Stored entries

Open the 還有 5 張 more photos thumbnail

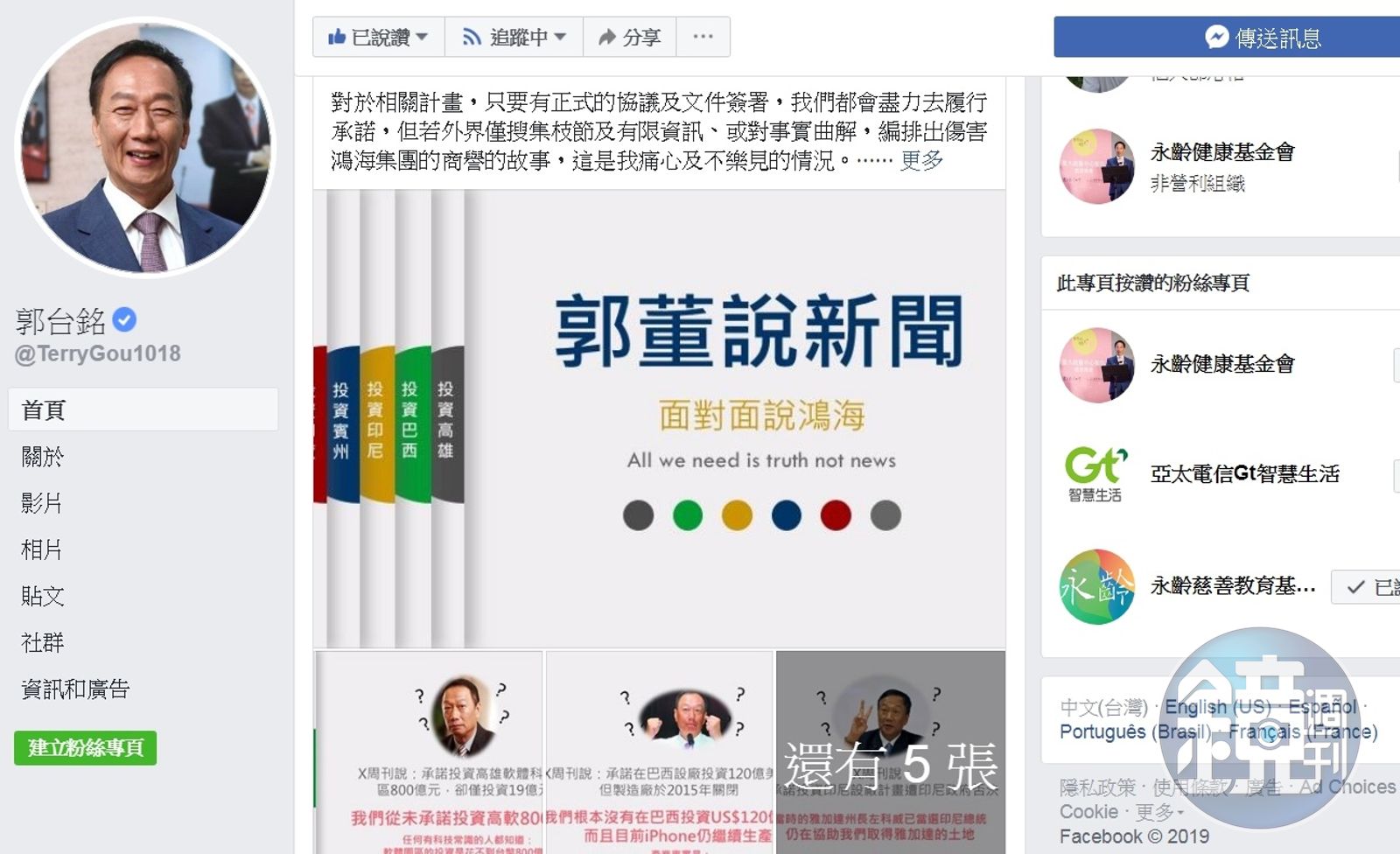pyautogui.click(x=891, y=752)
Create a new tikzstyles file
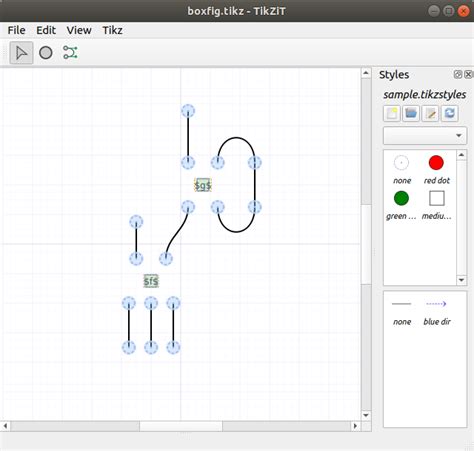This screenshot has width=474, height=451. (x=392, y=113)
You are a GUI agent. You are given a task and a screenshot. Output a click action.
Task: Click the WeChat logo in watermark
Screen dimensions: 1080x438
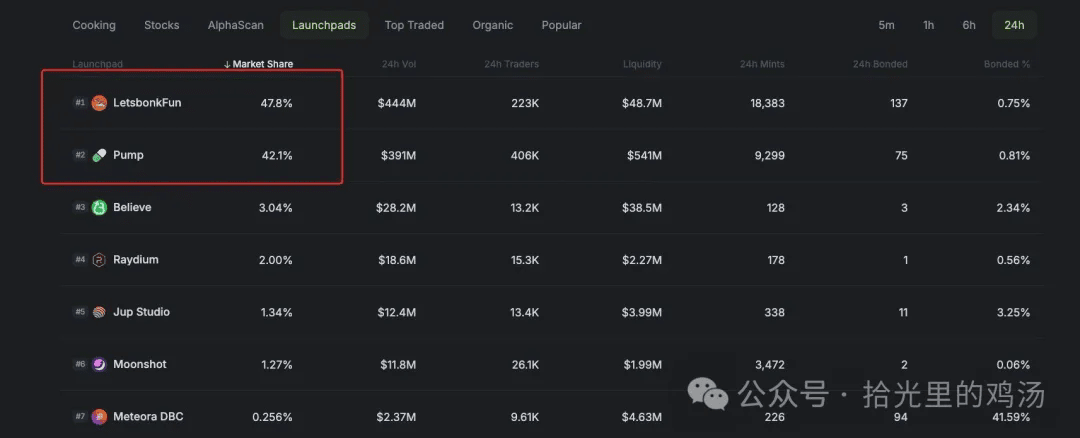[x=714, y=395]
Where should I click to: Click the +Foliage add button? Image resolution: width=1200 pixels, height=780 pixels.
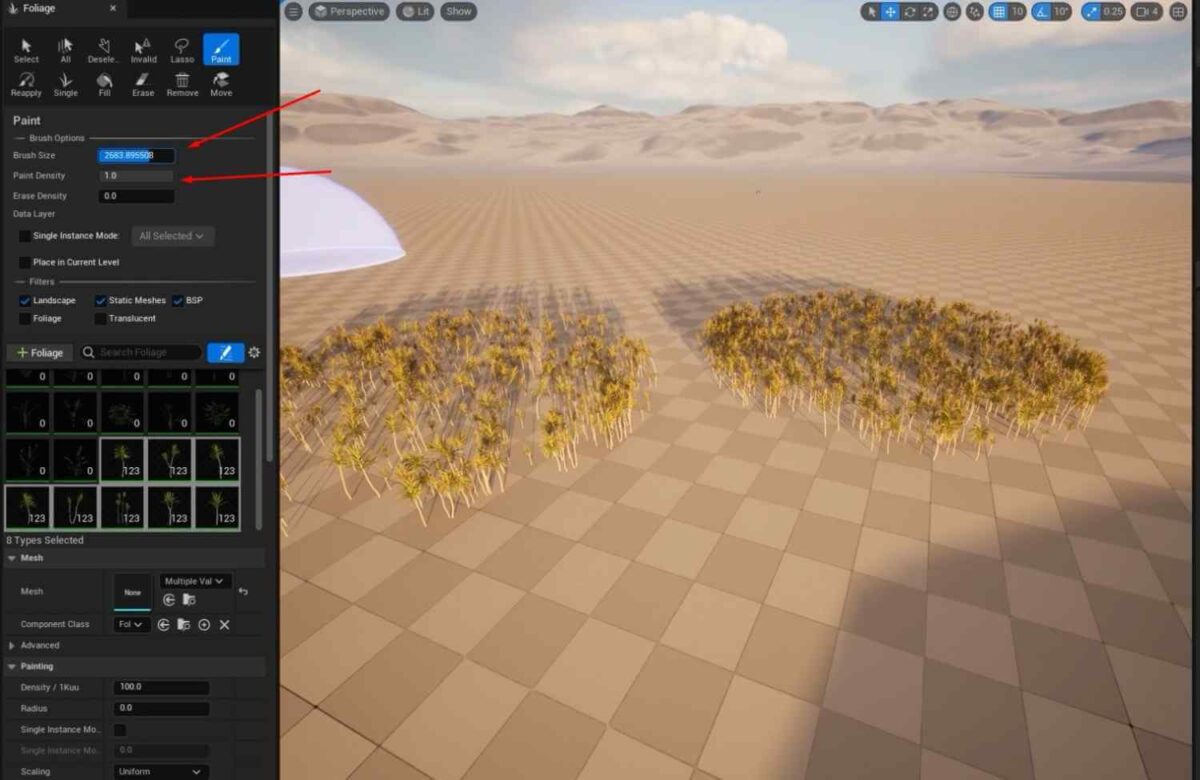coord(39,352)
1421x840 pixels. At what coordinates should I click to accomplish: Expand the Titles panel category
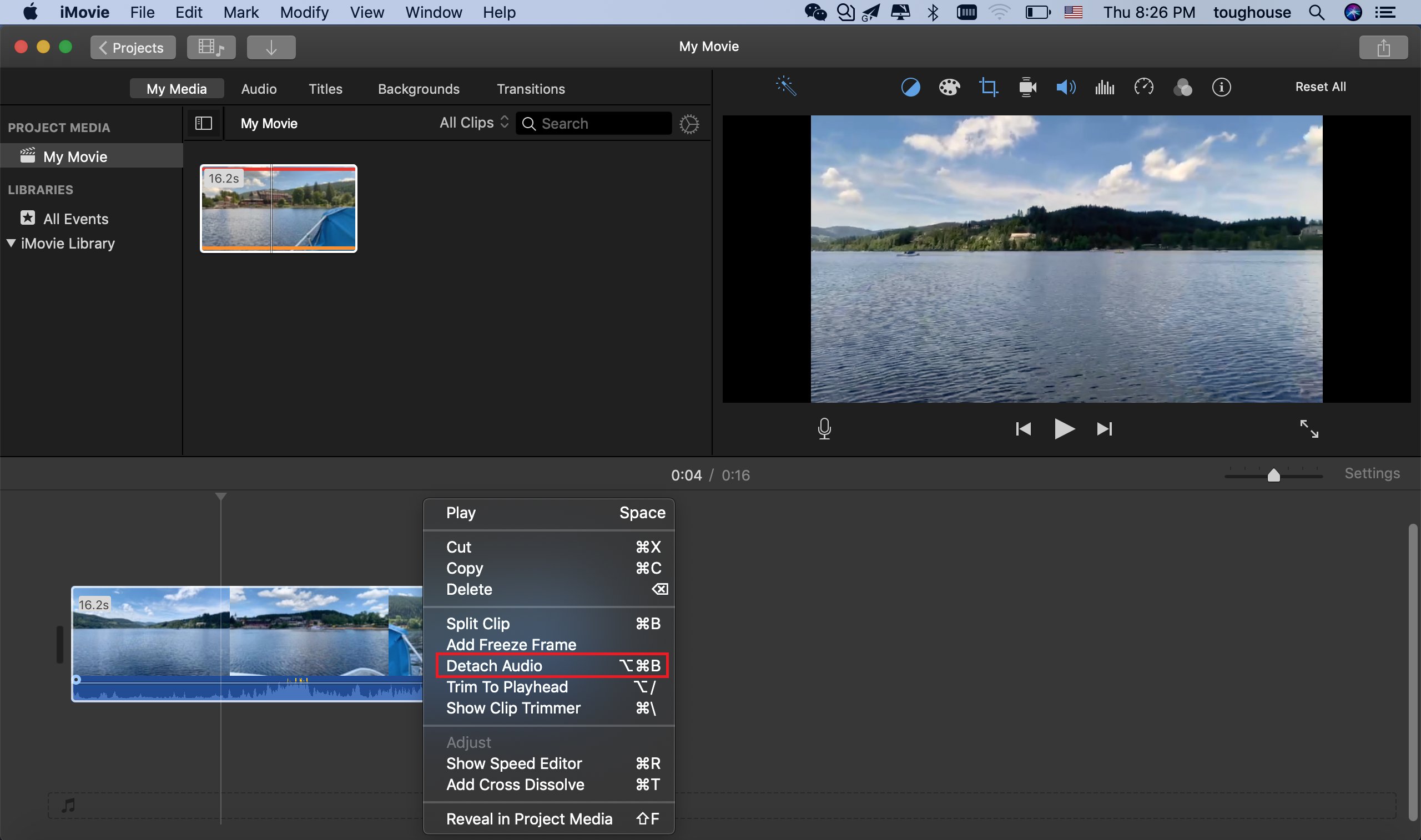coord(324,89)
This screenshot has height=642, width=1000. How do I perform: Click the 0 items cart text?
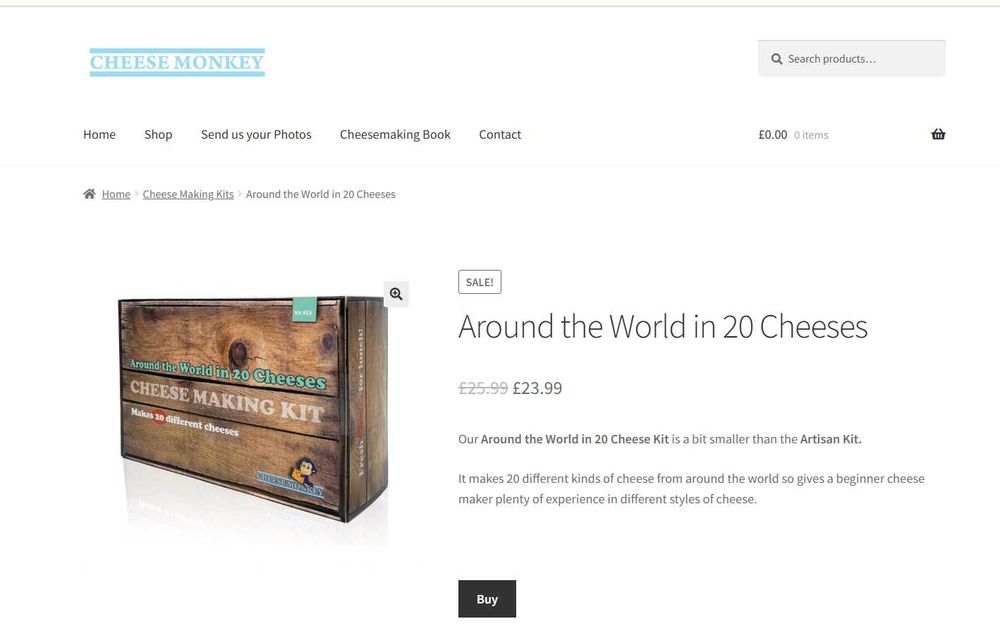pyautogui.click(x=811, y=135)
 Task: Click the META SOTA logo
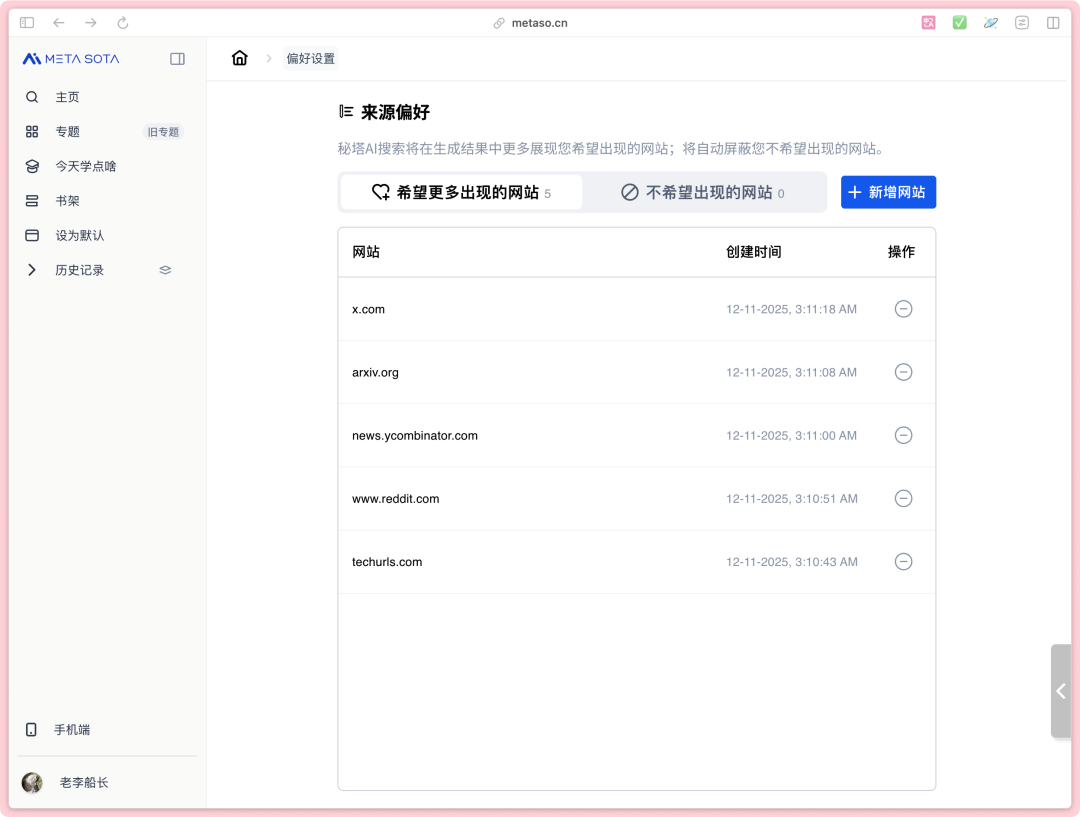click(x=70, y=58)
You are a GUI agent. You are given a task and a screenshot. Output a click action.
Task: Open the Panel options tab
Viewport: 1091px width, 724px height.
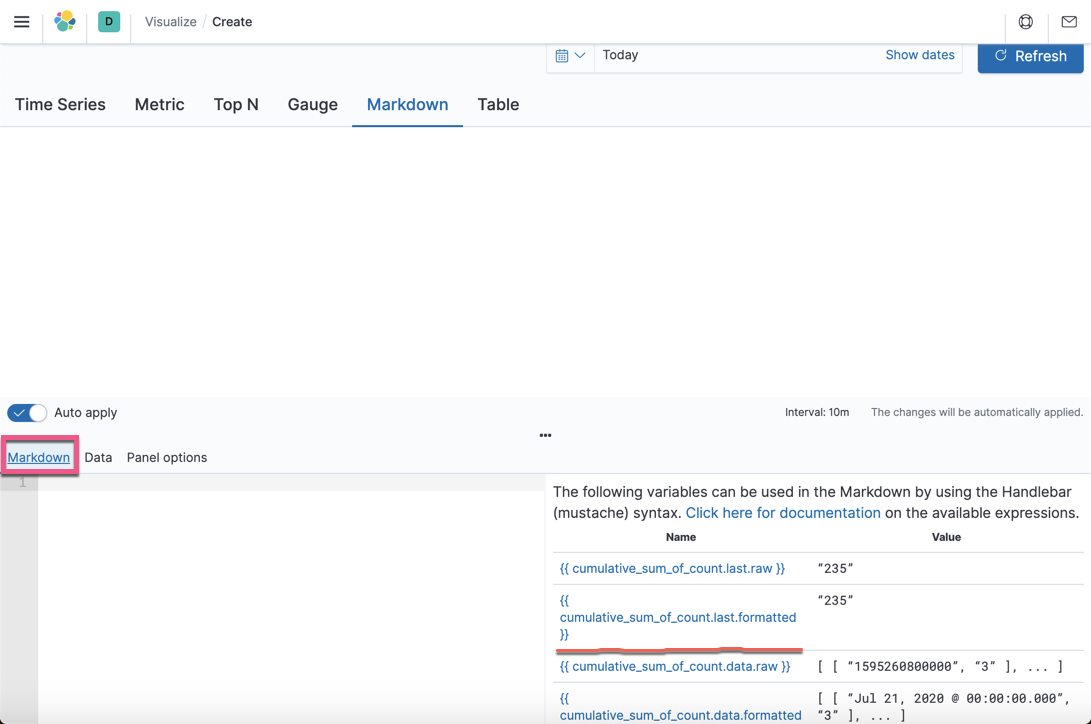click(x=166, y=457)
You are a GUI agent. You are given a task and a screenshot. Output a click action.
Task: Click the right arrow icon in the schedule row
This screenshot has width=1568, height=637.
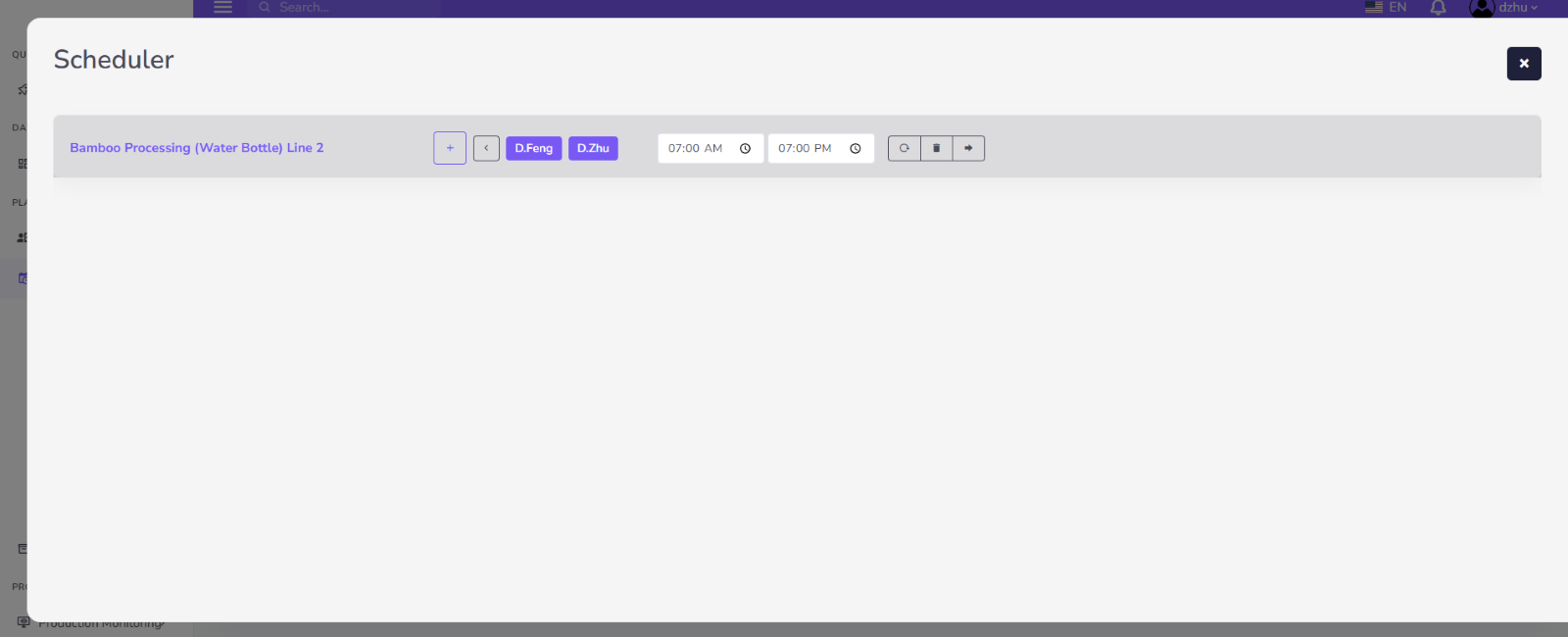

YOUR OBJECTIVE: Quote only the lines that start at the line holding "Create a new tikzstyles file" and end at the last line of the entries, including both of those lines, and omit every picture.

FINISHED TASK:
Create a new tikzstyles file
This screenshot has width=474, height=451. (x=392, y=113)
You are a GUI agent. You are given a task and a screenshot. Output a click action.
Task: Click the WeChat logo in watermark
Screen dimensions: 1080x438
[x=714, y=395]
Where should I click to: Click the +Foliage add button? Image resolution: width=1200 pixels, height=780 pixels.
coord(39,352)
1421x840 pixels. At what coordinates should I click to accomplish: Expand the Titles panel category
coord(324,89)
This screenshot has height=642, width=1000. How do I perform: Click the 0 items cart text?
pyautogui.click(x=811, y=135)
 Task: Click the META SOTA logo
click(x=70, y=58)
You are a GUI agent. You are given a task and a screenshot. Output a click action.
Task: Open the Panel options tab
Viewport: 1091px width, 724px height.
click(x=166, y=457)
You are a GUI agent. You are given a task and a screenshot. Output a click action.
Task: Click the right arrow icon in the schedule row
This screenshot has width=1568, height=637.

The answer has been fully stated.